Er, I, umm, love you too...
Wow, if this works with the Incogneto I'd love to hear about it, it would be so cool to have this running on an 800
Confirmed! It runs GREAT on an 800 with an Incognito! Gotta disable the built in SDX, I tried to run it with SDX 4.46 from the Atari Partition on the Incognito and it said it wouldn't run with a cart installed.
Can I field any questions for ya?
Long answer: also no, with the reasons being Philosophical, Programmatic and Practical.
Philosophically speaking, nobody forced me to write Ice-T. When I started I could just as easily have set the aging Atari aside, scrounged an old PC clone from somewhere, hooked up a modem and used Kermit or Telix to happily do the same things I did online, freeing the spare time from several years of my life for other things. I wrote Ice-T because of the challenge involved in making the Atari with its limited capabilities do something it was not designed to do, where others have tried and failed. As far as I'm concerned once you replace the Atari's display chip with a modern alternative it's not an Atari anymore. It's a new platform, perhaps interesting to some but I may as well spend my time writing an Android app - at least there I have the potential for more than a few dozen users.
Programmatically, keep in mind that Ice-T despite its professional look is a big ugly hack written many years ago in assembly by a teenager with a lot of time on his hands (mostly by putting school at the bottom of the priority list) but very little knowledge of software architecture. Which is probably just as well because a similarly featured but properly maintainable and structured application would run slower and probably not fit in 128K - it's bursting at the seams as it is. More to the point, there is no single "display a character" function that I could replace with the VBXE equivalent; virtually all of the code is written around the bitmapped 80-column display, from the VBI that handles the fine scrolling to the menu system to the code that flashes the cursor. Basically we are talking about an almost complete rewrite.
Which brings me to the Practical part of my answer: the 80-column display is the most interesting aspect and "killer feature" of Ice-T. It's the reason for Ice-T's existence and is where I spent most of my time and effort. With VBXE it becomes redundant, and once you've gotten rid of it, what's left? The terminal emulation and file transfer code is not rocket science, it's just ugly because it's in assembly. You would probably want to throw it out and reimplement it, preferably in a higher level language like C. Or possibly just port existing C code from another emulator, such as Minicom (an open source terminal emulator for Linux).

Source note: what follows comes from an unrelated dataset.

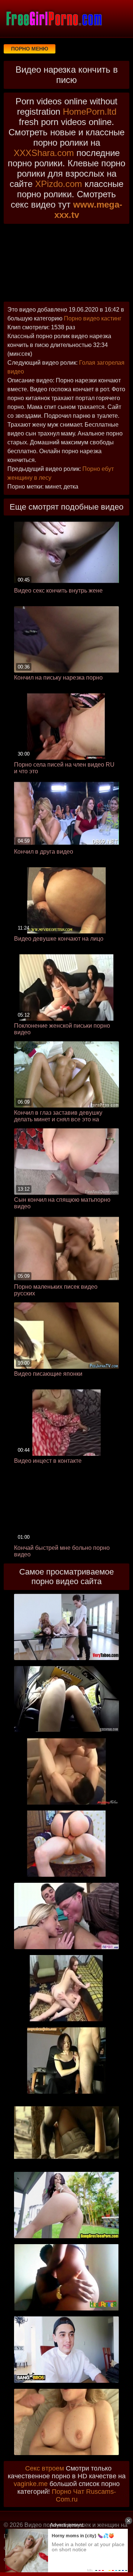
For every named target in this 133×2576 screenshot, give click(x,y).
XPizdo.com (58, 184)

The reason you would now be able to do this is that without the bitmapped 80 columns you've just freed up about 90% of CPU time and around 50% of memory use, so you can now afford to write much cleaner code at the expense of a little bloat.
So in any case, if anyone would like to take Ice-T's code as a foundation for a VBXE based terminal emulator, I'm not going to stop you but don't expect me to do it.
Pass, but damn great answer. What's your opinion on the Dual Pokey upgrade?